Note: To install from a local wheel file:

pip install /path/to/triton_xdna-*.whl \
  --find-links https://github.com/Xilinx/mlir-aie/releases/expanded_assets/latest-wheels-no-rtti \
  --find-links https://github.com/Xilinx/llvm-aie/releases/expanded_assets/nightly \
  --find-links https://github.com/Xilinx/mlir-air/releases/expanded_assets/latest-air-wheels-no-rtti

Option 2: Build from Source (Using Pip)

Starting from the root of the repository:

python3 -m venv sandbox
source sandbox/bin/activate
python3 -m pip install --upgrade pip
pip install cmake pybind11 nanobind wheel ninja pytest setuptools Cython

# Install triton-xdna from source and all dependencies automatically
pip install . --no-build-isolation \
  --find-links https://github.com/Xilinx/mlir-aie/releases/expanded_assets/latest-wheels-no-rtti \
  --find-links https://github.com/Xilinx/llvm-aie/releases/expanded_assets/nightly \
  --find-links https://github.com/Xilinx/mlir-air/releases/expanded_assets/latest-air-wheels-no-rtti

This will automatically install all required dependencies:

  • mlir-aie
  • llvm-aie
  • mlir-air

The versions are managed in utils/mlir-aie-hash.txt, utils/llvm-aie-hash.txt, and utils/mlir-air-hash.txt.

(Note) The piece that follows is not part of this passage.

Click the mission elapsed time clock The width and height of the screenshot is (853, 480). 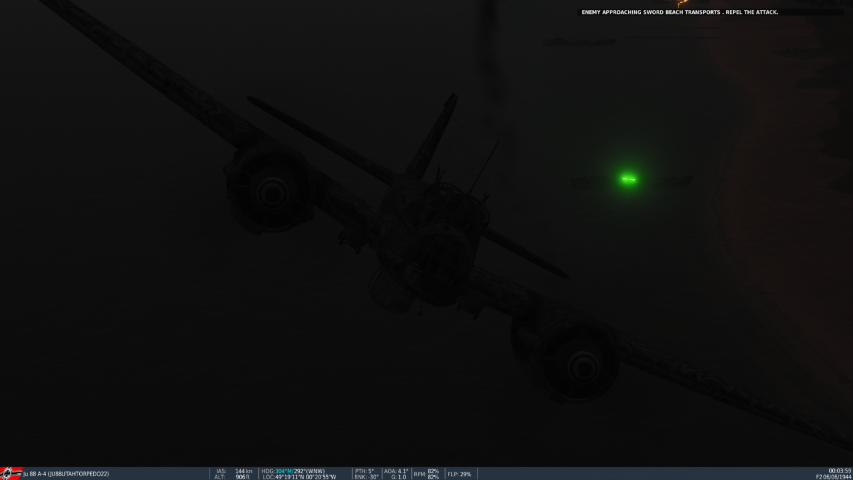pos(840,470)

Option 3: Build from Source (Using Cmake)

python3 -m venv sandbox
source sandbox/bin/activate
python3 -m pip install --upgrade pip
pip install cmake pybind11 nanobind wheel ninja pytest setuptools Cython
source utils/env_setup.sh

cmake -GNinja -S . -Bbuild
cd build
ninja

Cmake shall install the C++ binaries under third_party/triton/python/build. A triton python package with a new amd_triton_npu backend is also pip installed to the virtual environment sandbox.

Run examples

Please make sure to run source {path_to_xrt}/setup.sh before running examples. The test also depends on PyTorch as CPU reference.

cd examples/matmul
AIR_TRANSFORM_TILING_SCRIPT=transform_aie2.mlir python matmul.py

Note: The transform_aie2.mlir transform dialect IR is specifically designed for the AIE2 architecture. For AIE2P architecture, use transform_aie2p.mlir instead.